En la mitad
del mundo se encuentra el país andino de menor extensión territorial:
Ecuador, un lugar de extraordinarios contrastes, donde el verdor
ilimitado de la selva es tan sorprendente como la nieve perpetua
que corona la cordillera o la tibieza del mar que arrulla la costa.
La República
del Ecuador -cuyo nombre deriva de la línea ecuatorial que recorre
su parte central - tiene una extensión de 270 670 kilómetros cuadrados
y está ubicado en la costa noroeste de América del Sur, entre
las latitudes 1° 27' norte y 5° sur. Actualmente, su población
supera los 11 millones de habitantes.
Los majestuosos
picos de la cordillera de los Andes dividen al país en tres regiones:
la llanura costera, las montañas andinas (sierra) y la selva amazónica
(oriente). Las Islas Galápagos, un archipiélago volcánico en el
que existen una gran variedad de aves y animales, son consideradas
como la cuarta región.
Debido a esta
división geográfica el clima difiere considerablemente en cada
zona. En la costa, el periodo de lluvias se inicia en junio y
termina en noviembre, mientras que en la sierra comienza en diciembre
y culmina en mayo.

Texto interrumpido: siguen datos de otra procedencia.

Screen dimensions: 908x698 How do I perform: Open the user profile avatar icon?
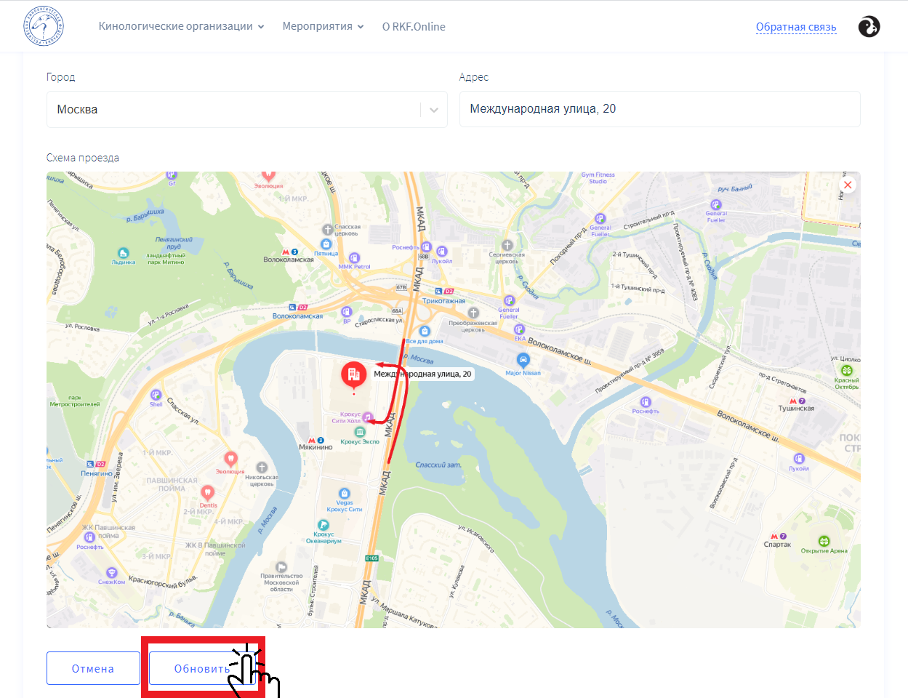(869, 27)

La situación es distinta en el oriente, donde
las precipitaciones pluviales son frecuentes durante todo el año.
Pero, más
allá de los vaivenes climatológicos, de los aguaceros de la selva,
del frío torturador de la altura, el encanto del Ecuador está
en su gente, en su historia, en sus parques y reservas nacionales,
en sus ciudades pletóricas de pasado, como Quito -la acogedora
capital del país- y Cuenca -una joya de la arquitectura colonial-
o en la modernidad de Guayaquil, el corazón industrial y económico
de esta nación, ubicada en la mitad del mundo.